Insouciant du danger, le petit groupe admire la fureur des vagues qui viennent ce jour-là se fracasser sur ces mêmes rochers. Il n’aura suffi que d’un moment d’inattention pour que l’une de ces vagues les fauche avant de se retirer, emportant la vie de la sœur de l’auteur.
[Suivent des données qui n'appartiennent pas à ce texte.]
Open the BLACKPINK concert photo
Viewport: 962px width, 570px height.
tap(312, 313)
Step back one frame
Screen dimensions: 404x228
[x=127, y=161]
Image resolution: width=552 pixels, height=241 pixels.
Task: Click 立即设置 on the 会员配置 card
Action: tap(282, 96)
Une amie de la famille1, paru en 2019, relate, avec autant d’intensité que de sobriété, le drame survenu ce jour-là. Cinquante ans passeront avant que Jean-Marie Laclavetine ne décide de rompre le silence entourant la mort de sa sœur. Il lui aura fallu attendre la mort de ses parents avant de partir à la rencontre de celle que l’on ne désigne plus que sous l’appellation d’une amie de la famille pour ne pas avoir à remuer le passé, à réveiller la douleur qui y est associée. « L’événement a transformé mon existence. La mort m’a fait ce que je suis », confesse Laclavetine dans ce premier récit dans lequel, sous forme d’enquête, il cherche à imaginer la vie qui aurait été la sienne, n’eût été le drame survenu ce jour-là. Jean-Marie Laclavetine s’efforce de restituer le portrait le plus juste possible de sa sœur Annie, de briser le silence dans lequel la famille l’a emmurée, croyant de la sorte contenir l’immense chagrin qui s’est abattu sur les siens, et de lui rendre ainsi un hommage posthume. Il était toutefois loin de se douter de l’impact que son récit provoquerait, au sein tant de sa famille et des amis proches ou plus éloignés qui avaient côtoyé sa sœur que des lecteurs. Si, comme il l’écrit, on avait enseveli Annie dans un tombeau de silence, la quête entreprise pour l’en libérer eut un écho inattendu auprès des amis d’autrefois et des lecteurs qui trouvèrent dans ce récit apaisement et réconfort, à la suite d’événements tout aussi dramatiques survenus dans leur propre vie. Une confrérie de lecteurs se manifeste à la sortie du livre, certains ayant affronté des événements tout aussi dramatiques dans leur vie, et entraîne Laclavetine dans le projet qui s’impose par la suite. « Le livre, écrit Jorge Luis Borges, n’est pas une entité isolée : il est une relation, il est l’axe d’innombrables relations », ainsi que le rapporte Laclavetine qui fait siennes les paroles de Borges.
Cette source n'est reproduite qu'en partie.